Meet the Cover Artist Native commissioned data artist Stefanie Posavec to create a cover design for our first edition. She tells us more about her visual representation of the 2013 Digital Culture dataset, illustrating 891 responses to the first year survey of the R&D Fund’s longitudinal study of how arts and cultural organisations in England use technology.

When working on a commission like this, the first thing I think about is the context. A magazine cover gives me flexibility — I can create something symbolic and inviting. I start with the spreadsheets in Excel, and look for patterns within the data. I look for ways they could be expressed aesthetically and how the data points relate to each other. I started off by looking for interesting subsets in this data, but decided that it felt more appropriate to represent the richness of the whole data set. When looking at raw data, I can see which chart type will suit the data. Certain data types can only be represented with certain chart types, so this knowledge helps me understand what visual outcomes are possible.

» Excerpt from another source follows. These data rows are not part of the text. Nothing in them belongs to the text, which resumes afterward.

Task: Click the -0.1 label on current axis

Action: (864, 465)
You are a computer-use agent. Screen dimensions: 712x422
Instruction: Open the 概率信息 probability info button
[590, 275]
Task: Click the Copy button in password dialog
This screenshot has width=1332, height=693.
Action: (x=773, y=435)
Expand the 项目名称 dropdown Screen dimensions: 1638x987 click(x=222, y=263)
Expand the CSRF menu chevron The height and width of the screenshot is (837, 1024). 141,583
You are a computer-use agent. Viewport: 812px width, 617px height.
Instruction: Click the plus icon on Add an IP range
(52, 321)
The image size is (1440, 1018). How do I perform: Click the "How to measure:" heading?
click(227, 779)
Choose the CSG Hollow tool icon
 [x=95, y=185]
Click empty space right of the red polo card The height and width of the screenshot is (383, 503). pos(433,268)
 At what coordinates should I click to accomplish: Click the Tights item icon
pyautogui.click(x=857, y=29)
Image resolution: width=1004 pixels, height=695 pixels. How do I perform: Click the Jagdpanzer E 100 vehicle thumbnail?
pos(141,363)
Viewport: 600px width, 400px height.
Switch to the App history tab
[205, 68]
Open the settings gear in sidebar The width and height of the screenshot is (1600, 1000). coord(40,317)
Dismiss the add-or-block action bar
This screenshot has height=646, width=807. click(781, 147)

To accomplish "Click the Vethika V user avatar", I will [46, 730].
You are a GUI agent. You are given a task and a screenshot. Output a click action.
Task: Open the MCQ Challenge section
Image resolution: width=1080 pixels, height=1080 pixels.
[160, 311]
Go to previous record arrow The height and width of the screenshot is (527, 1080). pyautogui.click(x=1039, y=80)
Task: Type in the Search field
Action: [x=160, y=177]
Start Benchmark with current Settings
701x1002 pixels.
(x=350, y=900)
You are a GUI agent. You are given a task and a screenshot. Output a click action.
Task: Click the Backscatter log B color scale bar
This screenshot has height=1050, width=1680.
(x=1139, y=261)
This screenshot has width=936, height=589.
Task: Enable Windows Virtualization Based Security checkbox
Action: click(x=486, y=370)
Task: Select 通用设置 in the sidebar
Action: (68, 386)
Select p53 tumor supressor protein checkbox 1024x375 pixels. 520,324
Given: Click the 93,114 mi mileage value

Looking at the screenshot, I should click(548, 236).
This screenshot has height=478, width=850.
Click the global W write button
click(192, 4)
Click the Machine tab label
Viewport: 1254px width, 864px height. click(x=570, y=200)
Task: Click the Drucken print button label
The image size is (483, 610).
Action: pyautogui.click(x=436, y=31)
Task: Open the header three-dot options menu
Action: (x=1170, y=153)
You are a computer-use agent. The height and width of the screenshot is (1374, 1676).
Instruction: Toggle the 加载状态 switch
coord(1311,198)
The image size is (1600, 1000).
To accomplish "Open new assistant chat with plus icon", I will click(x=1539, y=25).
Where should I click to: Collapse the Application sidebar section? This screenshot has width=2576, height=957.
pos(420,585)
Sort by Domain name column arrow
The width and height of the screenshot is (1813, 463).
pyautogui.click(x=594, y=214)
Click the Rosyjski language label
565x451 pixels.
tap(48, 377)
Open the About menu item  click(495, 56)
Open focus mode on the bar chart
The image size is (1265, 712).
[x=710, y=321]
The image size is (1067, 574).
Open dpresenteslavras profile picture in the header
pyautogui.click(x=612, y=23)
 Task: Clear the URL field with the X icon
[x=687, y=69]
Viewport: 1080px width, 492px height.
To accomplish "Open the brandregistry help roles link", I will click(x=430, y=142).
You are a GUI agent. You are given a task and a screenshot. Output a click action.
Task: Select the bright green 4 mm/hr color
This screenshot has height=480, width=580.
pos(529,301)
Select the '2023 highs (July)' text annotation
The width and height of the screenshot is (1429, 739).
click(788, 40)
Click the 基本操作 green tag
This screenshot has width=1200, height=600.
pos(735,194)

I came up with a number of options and we went with this leaf-like style. Each leaf of the illustration is a data table from the responses, which is either a direct multiple choice question from the survey or a table which the research team created to make sense of results. The number of available question responses on those data tables is represented by the number of small circles, so if there were four responses to a particular question, that leaf has four circles. How those circles are shaded then represents the weightings of those responses; these are shaded based on 0–25%, 26–50%, 51–75% and 76–100%. I call it a data illustration because while it’s based on accurate data, it’s meant to communicate an idea of the research’s complexity and depth, rather than be insightful in and of itself. I made it using my notebook and Adobe Illustrator. I mainly work by hand but I’m starting to feel that I’m reaching the edge of what’s possible, that if I want to do something more complex I need to learn how to code. I’m teaching myself Processing (the programming language). I’d like to learn enough so that I can test ideas, even if they are not perfectly rendered. I’m also really interested in how the generated or digitally-made and the hand-made can work together rather being seen as different techniques.